Three layers, all very different, and yet connected here in this place.
It is always fall in My Vancouver. I don't know why. I had a horrible 8th grade in boarding school there, and that was perhaps formative. School takes place in fall and winter more than summer, and so perhaps that's it.
Granville Street will always be the heart of Vancouver to me. In reality, it rises and falls, but in my mind it is always the center. I saw Star Wars there on its 2nd or 3rd theatrical run, 1978 or 1979, that horrible 8th grade year. Now you know how old I am. Leo's, by the way, still stands. All the nighttime cityscape stuff is on Granville or less than a block off it.
So my plan was to shoot these layers. The rain forest, the city, and the asian.
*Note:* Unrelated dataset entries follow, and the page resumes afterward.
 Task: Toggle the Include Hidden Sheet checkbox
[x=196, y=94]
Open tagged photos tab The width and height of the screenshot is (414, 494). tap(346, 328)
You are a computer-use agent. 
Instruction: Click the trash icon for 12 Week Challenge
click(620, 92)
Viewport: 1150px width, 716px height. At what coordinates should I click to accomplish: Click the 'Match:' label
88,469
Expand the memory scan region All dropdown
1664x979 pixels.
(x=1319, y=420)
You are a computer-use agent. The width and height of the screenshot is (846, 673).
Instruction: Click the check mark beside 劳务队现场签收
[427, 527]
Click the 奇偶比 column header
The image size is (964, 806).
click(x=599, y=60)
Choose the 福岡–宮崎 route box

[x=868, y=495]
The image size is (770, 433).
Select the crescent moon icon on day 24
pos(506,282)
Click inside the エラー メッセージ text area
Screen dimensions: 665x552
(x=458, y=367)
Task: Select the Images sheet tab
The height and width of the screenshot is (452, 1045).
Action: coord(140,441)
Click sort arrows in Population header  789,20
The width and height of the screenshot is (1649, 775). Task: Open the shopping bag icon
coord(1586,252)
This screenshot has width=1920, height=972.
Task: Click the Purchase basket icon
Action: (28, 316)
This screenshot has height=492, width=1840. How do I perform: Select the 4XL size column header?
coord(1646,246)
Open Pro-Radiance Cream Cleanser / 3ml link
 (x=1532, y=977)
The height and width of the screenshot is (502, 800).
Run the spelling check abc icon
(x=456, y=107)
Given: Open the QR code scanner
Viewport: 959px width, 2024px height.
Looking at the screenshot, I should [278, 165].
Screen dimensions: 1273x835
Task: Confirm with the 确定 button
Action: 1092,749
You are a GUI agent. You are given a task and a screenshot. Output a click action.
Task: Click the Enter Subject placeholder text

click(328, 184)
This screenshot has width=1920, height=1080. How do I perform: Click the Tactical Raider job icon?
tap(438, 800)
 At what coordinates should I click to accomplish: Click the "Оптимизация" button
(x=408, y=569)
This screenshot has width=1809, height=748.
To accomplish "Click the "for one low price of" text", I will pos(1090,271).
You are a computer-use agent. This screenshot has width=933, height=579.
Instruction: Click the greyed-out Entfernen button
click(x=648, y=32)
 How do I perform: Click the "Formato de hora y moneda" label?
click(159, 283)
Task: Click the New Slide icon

I had limited space and even more limited battery power, so I deployed what Ming describes as Shot Discipline, and what you see is about a 1 in 6 "keeper" rate, which is crazy high for me. The Rain Forest is black and white, classic Ansel Adams, but I painted blur onto it. For dreamyness, or something. The City is b&w or heavily desaturated. The Asian pictures are punchy and bright, for that proper Shibuya feel, although they're all dressed for the pacific northwest.
Then there are the condo towers. Vancouver is a wild forest of glittering condo towers, mostly designed in an style intermediate between west and east. Vancouver's modern architecture looks exactly like what it is, suspended between Chicago and Singapore. I didn't really get the condo towers, but I tried. To be honest, I don't have any idea how to get at them without 100 pages of repetition, because that's what it feels like on the ground. Endless grinding glittering relentless repetition.
And there you have it. I include several frames of not-particularly-asian content shot in what I fancy is a vaguely Asian way, on purpose. These, conceptually, are supposed to help interconnect the layers of material. There are also a couple of graphical references between pictures which are trying to claw stuff together.
Did you catch the crepe shop? That's not a noodle shop. It's a crepe shop. It's the most quintessentially Vancouver photograph I can imagine.
Anyways. That's most of what I put in. Some of it was in hand when I started shooting. Some of it evolved its way in at one stage or another.
I hope you got something good out.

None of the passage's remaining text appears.